◆ Directions for this task:
Reproduce exactly only the lines from the line that holds "The width and" to the line that holds "Instruction: Focus the", inclusive, in the listing below, and please leave out every picture.

◆ Data to examine:
[Start of section]

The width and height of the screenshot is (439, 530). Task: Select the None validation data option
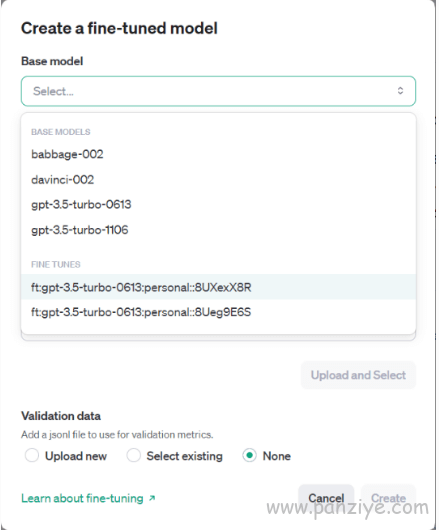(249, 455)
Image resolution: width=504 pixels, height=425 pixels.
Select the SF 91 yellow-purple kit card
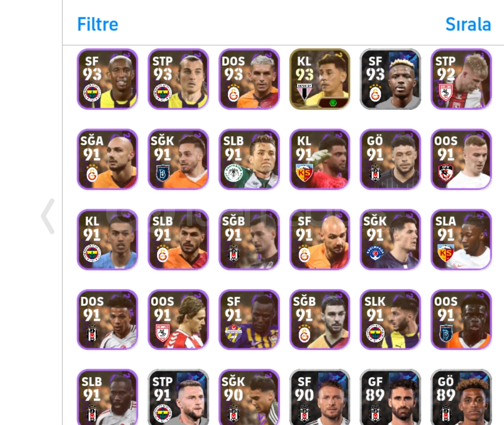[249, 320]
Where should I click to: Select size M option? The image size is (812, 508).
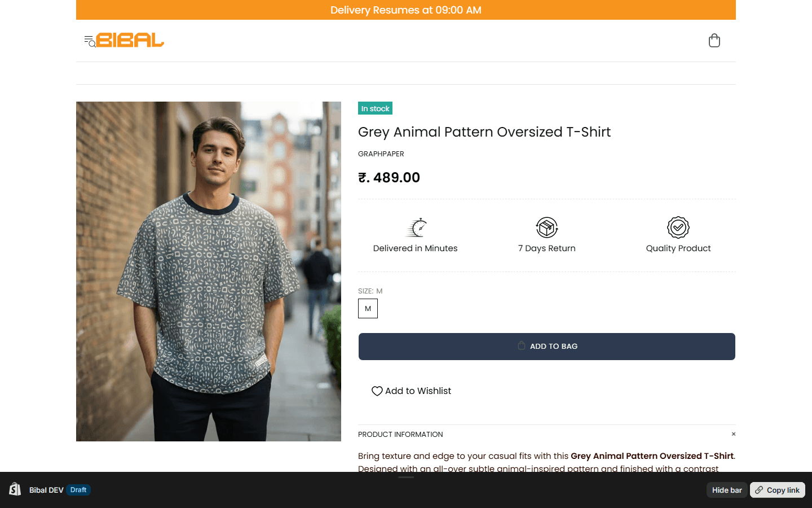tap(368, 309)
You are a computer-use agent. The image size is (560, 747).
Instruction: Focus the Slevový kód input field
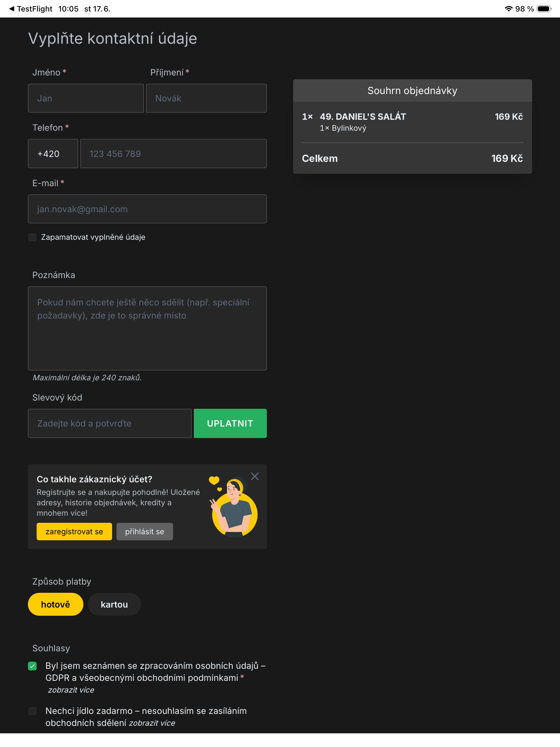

[End of section]
[Start of section]

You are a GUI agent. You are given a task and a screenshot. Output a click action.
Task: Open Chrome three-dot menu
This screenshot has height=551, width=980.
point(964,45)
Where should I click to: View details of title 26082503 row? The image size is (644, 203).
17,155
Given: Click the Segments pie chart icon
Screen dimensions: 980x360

[End of section]
[Start of section]

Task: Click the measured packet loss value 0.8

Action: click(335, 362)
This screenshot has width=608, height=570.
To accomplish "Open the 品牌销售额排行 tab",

[End of section]

◆ Solution:
The width and height of the screenshot is (439, 530). Task: Select the None validation data option
(249, 455)
Image resolution: width=504 pixels, height=425 pixels.
Select the SF 91 yellow-purple kit card
[249, 320]
Where should I click to: Select size M option? The image size is (812, 508).
tap(368, 309)
You are a computer-use agent. The image size is (560, 747).
Instruction: Focus the Slevový kód input field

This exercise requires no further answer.